Ces récits ne relèvent pas seulement de l’histoire, même s’ils lui empruntent linéarité, ruptures significatives et véracité ; ils sont aussi le fondement de la médiation des objets patrimoniaux répondant à une exigence de démocratisation. Or, il n’y a pas de transmission sans récit, les anthropologues et ethnologues le savent bien (Derèze, 1997). Plus encore, « le choix d’un modèle narratif – ou, plus exactement, d’’exposition’ – est aussi celui d’un mode de connaissance » (Revel, 1996 : 33) : le récit rend intelligible et appariable à d’autres histoires (régionale, nationale) l’idée même de bibliothèque dans l’ensemble des instruments culturels déployés par les pouvoirs publics, que cette idée émane du public, des agents des bibliothèques ou des instances politiques elles-mêmes.
Or, le patrimoine est tout autant le produit de procédures administratives qu’un « fait de langage », qui l’inscrit dans l’espace public (Cerclet, 1998 : 90). La médiation des collections et de la bibliothèque comme institution repose sur le ressassement de récits, de « belles histoires » propres à séduire le public et à nourrir des rêveries diverses, non sans s’autoriser des inexactitudes et des stéréotypes qui ont la vie dure, pour mieux correspondre à l’horizon d’attente du public et favoriser « l’identité narrative d’une communauté », selon la formule de Paul Ricoeur (1985 : 446) Cette fictionnalisation de l’histoire des bibliothèques ou des documents, à grand renfort d’effets rhétoriques, de standardisation des personnages (bibliothécaire, donateur, édiles, lecteurs) est pour l’heure laissée dans l’ombre, alors qu’elle explique sans doute une grande part des différents systèmes de représentations dans lesquels les bibliothèques publiques s’inscrivent.
Aussi, et pour se démarquer d’une écriture purement historique ou bibliothéconomique des bibliothèques publiques comme d’une étude de la bibliothèque comme objet littéraire, ce numéro thématique de Balisages entend explorer la place et la forme des récits dans la médiation 1° des objets documentaires, des bibliothèques principalement, mais aussi des archives ou des musées, au moins à titre de comparaison, dans une logique à la fois diachronique (du milieu du XVIIIe siècle à nos jours) et synchronique, en France et ailleurs ; 2° des institutions qui conservent ces collections, ce qui revient à interroger la place des récits dans le discours de légitimation et d’autolégitimation des équipements culturels.
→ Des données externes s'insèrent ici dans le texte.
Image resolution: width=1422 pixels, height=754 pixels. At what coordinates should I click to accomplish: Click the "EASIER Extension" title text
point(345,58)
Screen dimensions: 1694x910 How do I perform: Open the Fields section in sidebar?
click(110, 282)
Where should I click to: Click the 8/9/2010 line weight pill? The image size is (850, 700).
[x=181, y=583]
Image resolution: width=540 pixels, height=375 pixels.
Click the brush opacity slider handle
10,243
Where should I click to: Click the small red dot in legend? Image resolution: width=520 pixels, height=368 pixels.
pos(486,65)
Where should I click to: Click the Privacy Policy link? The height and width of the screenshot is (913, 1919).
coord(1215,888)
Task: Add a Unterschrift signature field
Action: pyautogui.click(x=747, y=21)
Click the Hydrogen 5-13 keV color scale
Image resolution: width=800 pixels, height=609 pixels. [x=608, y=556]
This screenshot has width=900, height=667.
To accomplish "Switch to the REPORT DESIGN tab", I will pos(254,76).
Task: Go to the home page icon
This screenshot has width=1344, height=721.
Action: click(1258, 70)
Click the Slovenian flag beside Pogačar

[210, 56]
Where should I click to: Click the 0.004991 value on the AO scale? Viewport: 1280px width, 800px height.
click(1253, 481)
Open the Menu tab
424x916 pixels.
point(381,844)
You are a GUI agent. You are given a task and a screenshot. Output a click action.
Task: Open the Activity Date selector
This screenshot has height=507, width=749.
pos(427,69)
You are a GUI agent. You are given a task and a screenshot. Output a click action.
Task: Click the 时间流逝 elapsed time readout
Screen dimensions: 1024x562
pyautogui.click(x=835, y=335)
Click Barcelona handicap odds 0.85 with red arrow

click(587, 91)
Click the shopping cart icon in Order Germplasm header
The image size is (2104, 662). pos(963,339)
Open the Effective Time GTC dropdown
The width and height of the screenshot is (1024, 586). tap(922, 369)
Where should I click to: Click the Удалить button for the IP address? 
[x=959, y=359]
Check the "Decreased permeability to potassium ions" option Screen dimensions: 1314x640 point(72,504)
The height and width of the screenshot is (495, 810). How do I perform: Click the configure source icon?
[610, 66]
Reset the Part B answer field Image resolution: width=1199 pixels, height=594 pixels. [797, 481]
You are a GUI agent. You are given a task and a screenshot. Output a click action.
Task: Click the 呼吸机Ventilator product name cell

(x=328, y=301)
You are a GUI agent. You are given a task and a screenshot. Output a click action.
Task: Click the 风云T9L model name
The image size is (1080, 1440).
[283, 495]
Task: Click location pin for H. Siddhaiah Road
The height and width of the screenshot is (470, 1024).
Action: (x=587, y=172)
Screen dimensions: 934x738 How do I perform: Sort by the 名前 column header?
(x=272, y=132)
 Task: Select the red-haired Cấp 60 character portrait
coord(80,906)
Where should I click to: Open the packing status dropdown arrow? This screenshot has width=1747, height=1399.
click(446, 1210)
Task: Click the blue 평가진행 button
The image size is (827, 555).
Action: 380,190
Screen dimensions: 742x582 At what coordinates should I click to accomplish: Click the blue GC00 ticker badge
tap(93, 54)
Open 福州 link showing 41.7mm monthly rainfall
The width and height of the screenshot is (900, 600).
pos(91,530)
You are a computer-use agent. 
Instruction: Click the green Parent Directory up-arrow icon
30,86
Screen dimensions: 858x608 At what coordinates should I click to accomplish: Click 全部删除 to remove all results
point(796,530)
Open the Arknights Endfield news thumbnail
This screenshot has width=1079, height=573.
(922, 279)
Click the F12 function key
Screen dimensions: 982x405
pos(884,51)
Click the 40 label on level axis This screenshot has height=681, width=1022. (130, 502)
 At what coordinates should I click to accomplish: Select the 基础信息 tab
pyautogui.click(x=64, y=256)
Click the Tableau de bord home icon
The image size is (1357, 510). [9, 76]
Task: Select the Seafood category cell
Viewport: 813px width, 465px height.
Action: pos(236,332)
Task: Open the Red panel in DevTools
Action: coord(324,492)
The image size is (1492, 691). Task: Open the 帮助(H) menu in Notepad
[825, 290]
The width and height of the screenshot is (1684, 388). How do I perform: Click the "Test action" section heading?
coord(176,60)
En marge de tout jugement de valeur sur l’écart entre médiation et érudition, ce numéro voudrait mettre au jour, à travers différentes études de cas, le processus qui rassemble les matériaux de cette histoire, la simplifie et la réemploie dans la sphère publique.
Les propositions d’articles devront s’inclure dans un des axes énoncés ci-dessous :
Axe 1 : récit et histoire
Quel est le rapport de ces récits concernant les bibliothèques à l’histoire, qui est elle-même une forme de récit (Chartier, 1994), surtout quand la médiation concerne des collections patrimoniales inscrites dans différentes temporalités ? Quelles distorsions, simplifications, schématisations peut-on observer entre l’histoire savante et les récits supports de la médiation ? Quelles autorités sont convoquées dans la construction de ces récits (archéologues, historiens, architectes, bibliothécaires…) ?
Axe 2 : les ingrédients du récit
Quels sont les invariants et à l’inverse, les éléments discriminants de ces récits ? Est-il possible de reconstituer des « familles » de récits, une typologie des dispositifs rhétoriques à l’œuvre dans ces récits ? Quelle place assignent-ils à la bibliothèque et au patrimoine écrit dans la société ? De quelles valeurs sont-ils porteurs ?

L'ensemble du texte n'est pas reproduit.